-- SUPPLIED PASSAGE follows --
This lecture will take place as a webinar. All registered participants will receive a link to join the webinar. In order to register, please fill out the registration form.
The aim of Structural Biology is to explain life processes in terms of macromolecular interactions in the cell. These interactions typically involve more than two partners, and can run up to dozens. A full description will need to characterize all structures on the atomic level, and the way these structures change in the process. Because of the crowded environment of the cell, such characterization is presently only possible when the group of interacting molecules (often organized into processive “molecular machines”) is isolated and studied in vitro. While X-ray crystallography has provided structures of a large number of molecular structures, the need for crystals diffracting to high resolution has severely limited the number of supramolecular assemblies and the range of conformers that can be studied with this technique. Single-particle cryo-electron microscopy is about to fill this gap, allowing functional processes to be studied in great detail without imposing restraints on the structures. There are many examples now for this expansion of Structural Biology toward a full characterization of a functional process.
-- SUPPLIED PASSAGE concluded --
-- SUPPLIED INFORMATION follows --
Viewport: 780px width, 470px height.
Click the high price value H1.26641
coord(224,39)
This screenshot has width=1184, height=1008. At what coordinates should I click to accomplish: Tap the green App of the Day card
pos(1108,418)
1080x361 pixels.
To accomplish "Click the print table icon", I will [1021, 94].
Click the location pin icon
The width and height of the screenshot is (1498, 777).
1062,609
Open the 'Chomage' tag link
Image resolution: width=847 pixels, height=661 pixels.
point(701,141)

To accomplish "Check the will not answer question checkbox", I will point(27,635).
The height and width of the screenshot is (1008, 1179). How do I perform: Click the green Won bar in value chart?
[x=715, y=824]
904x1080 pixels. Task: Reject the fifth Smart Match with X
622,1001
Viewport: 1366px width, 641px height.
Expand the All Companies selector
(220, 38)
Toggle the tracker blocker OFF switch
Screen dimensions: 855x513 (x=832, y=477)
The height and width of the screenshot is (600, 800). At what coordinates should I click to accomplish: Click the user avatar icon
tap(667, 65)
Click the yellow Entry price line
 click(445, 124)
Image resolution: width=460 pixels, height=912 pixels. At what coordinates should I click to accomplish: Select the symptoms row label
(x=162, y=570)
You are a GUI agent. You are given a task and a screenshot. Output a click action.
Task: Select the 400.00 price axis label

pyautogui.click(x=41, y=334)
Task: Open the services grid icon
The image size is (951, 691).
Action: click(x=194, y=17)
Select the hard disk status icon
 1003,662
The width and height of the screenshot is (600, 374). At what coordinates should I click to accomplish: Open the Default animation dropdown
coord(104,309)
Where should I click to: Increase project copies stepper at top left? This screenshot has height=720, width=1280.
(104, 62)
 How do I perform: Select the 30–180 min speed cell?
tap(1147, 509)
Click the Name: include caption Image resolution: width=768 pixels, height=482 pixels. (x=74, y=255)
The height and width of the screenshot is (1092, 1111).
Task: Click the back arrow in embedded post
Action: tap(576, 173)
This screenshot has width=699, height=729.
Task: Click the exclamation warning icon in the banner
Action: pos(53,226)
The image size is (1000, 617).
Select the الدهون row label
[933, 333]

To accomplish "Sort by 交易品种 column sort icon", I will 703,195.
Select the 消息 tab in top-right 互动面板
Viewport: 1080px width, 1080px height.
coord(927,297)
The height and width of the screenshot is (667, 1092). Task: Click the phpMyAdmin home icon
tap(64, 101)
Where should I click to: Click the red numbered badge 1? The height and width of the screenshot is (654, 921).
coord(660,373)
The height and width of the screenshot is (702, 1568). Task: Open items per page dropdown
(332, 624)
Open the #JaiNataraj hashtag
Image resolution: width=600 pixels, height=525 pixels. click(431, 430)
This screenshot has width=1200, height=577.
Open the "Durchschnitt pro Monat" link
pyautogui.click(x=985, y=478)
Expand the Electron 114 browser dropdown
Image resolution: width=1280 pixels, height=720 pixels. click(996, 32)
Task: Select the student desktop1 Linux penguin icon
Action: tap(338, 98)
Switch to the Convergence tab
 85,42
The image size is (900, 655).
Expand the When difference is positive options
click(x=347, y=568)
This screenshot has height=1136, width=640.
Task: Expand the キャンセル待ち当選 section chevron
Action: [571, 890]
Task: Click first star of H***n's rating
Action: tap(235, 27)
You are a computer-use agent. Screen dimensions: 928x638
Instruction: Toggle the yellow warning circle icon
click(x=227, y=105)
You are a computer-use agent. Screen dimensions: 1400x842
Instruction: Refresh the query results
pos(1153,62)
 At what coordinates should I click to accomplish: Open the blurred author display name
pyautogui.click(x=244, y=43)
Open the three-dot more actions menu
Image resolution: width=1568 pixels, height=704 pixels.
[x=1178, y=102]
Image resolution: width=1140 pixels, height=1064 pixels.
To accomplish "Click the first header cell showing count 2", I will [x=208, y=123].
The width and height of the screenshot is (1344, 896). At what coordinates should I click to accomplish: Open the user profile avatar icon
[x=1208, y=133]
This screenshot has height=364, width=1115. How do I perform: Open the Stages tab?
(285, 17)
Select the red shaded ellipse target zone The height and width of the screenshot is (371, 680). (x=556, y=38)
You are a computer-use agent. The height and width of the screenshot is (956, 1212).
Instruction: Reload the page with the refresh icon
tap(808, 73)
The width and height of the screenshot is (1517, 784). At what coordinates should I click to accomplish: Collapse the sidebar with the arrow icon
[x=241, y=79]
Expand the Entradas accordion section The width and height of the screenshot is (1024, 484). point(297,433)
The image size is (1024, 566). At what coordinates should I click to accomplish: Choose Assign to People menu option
-- SUPPLIED INFORMATION concluded --
Decide whether each statement agrees with the structural biology lecture announcement, answering yes or no and quoting the deciding words of the announcement: (a) Registered participants will get a link to join the webinar. (b) The macromolecular interactions in the cell typically involve only two partners. (c) Single-particle cryo-electron microscopy imposes restraints on the structures it studies.

_WRITTEN SOLUTION:_
(a) Yes: "All registered participants will receive a link to join the webinar."
(b) No: "These interactions typically involve more than two partners, and can run up to dozens."
(c) No: "allowing functional processes to be studied in great detail without imposing restraints on the structures."